▽

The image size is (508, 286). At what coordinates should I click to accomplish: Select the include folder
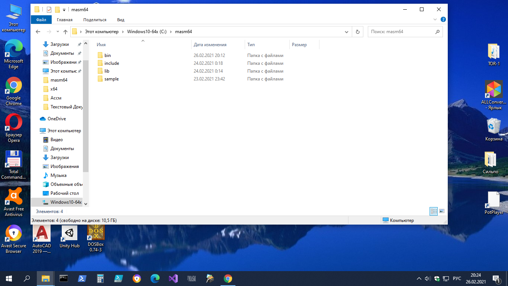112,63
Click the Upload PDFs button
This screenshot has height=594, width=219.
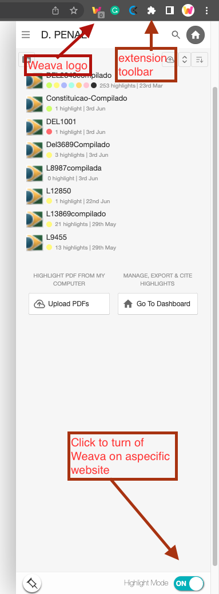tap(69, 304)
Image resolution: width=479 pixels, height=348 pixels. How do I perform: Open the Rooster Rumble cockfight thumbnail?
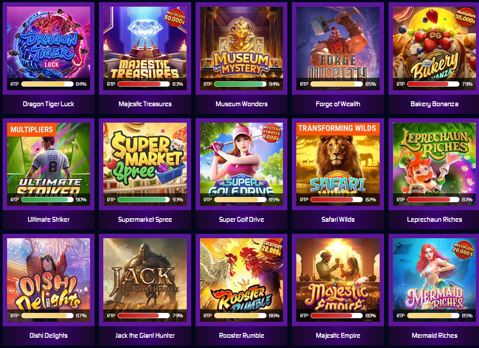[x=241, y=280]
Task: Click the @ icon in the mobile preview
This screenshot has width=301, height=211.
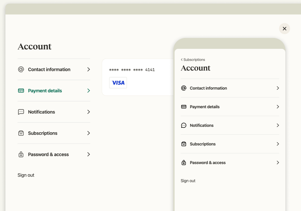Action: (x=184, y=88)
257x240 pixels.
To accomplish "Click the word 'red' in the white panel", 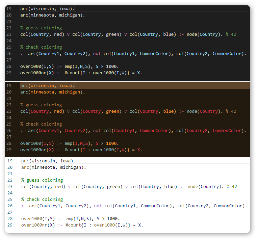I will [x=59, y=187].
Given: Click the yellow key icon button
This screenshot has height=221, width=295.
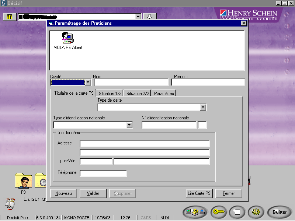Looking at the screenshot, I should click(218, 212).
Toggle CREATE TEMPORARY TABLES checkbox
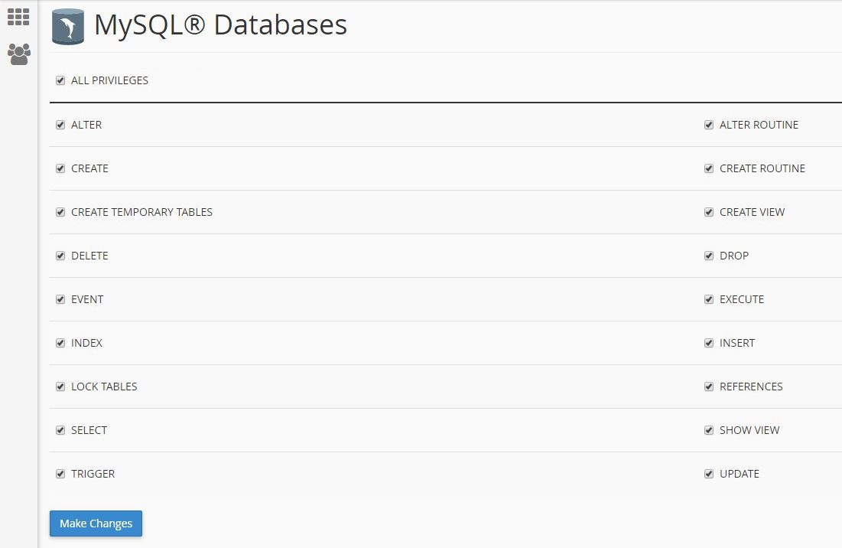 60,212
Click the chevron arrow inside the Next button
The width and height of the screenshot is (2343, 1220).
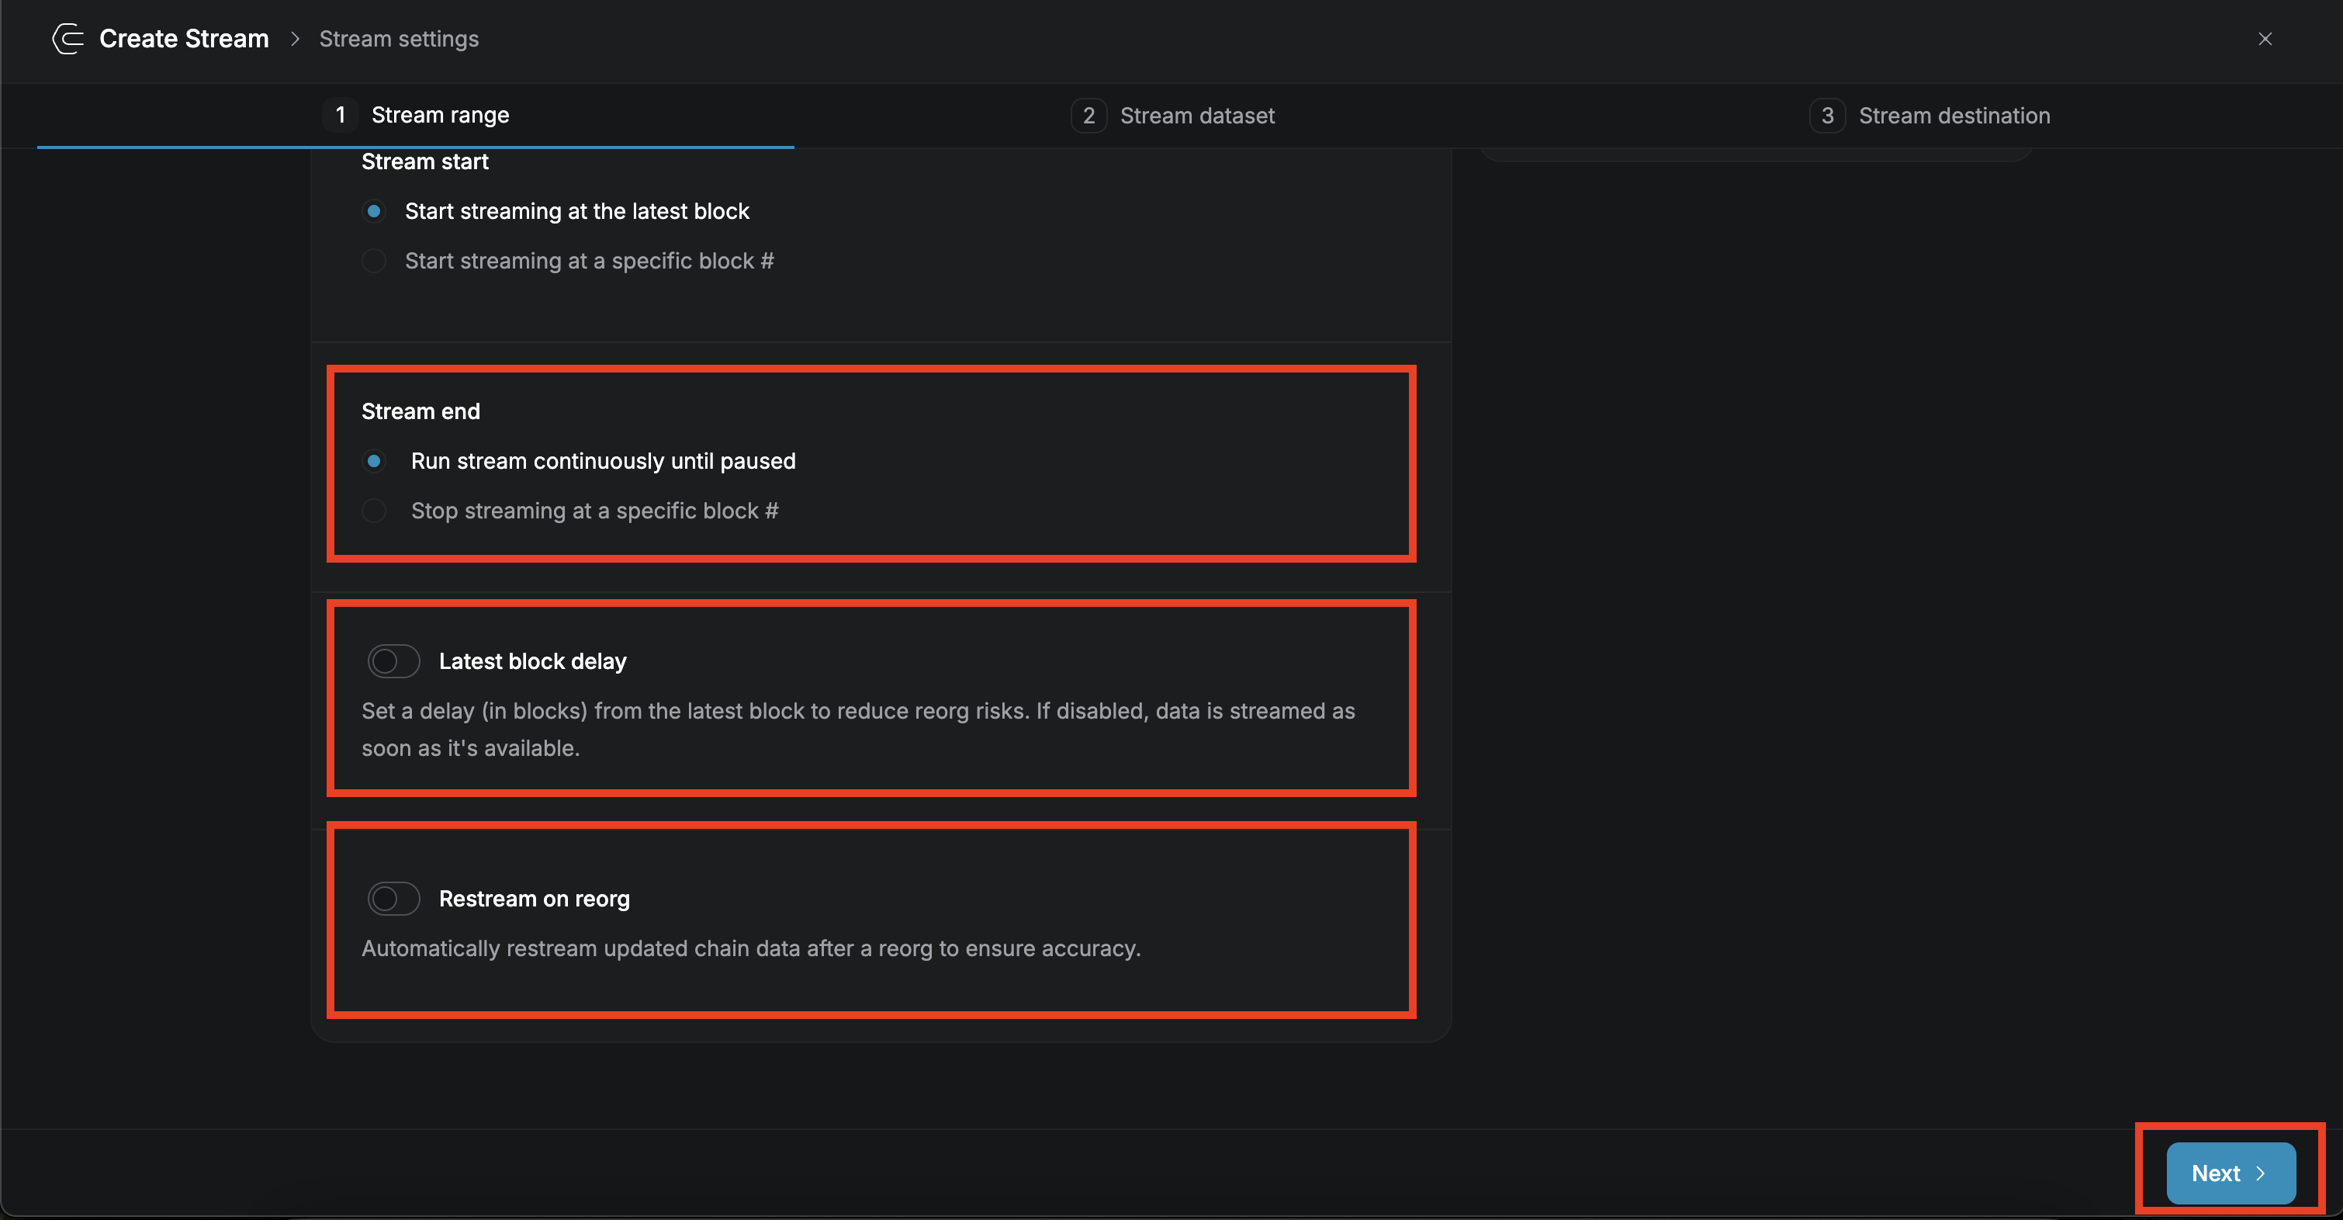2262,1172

△

Copy the rows starting at the line that has "Toggle CREATE TEMPORARY TABLES checkbox" and stopping at the end of the rows, replacing "chevron arrow" with "caret" and keeping everything else the same. Omit the pictures.

* _Output of the exercise_:
Toggle CREATE TEMPORARY TABLES checkbox
 60,212
Click the caret inside the Next button
The width and height of the screenshot is (2343, 1220).
2262,1172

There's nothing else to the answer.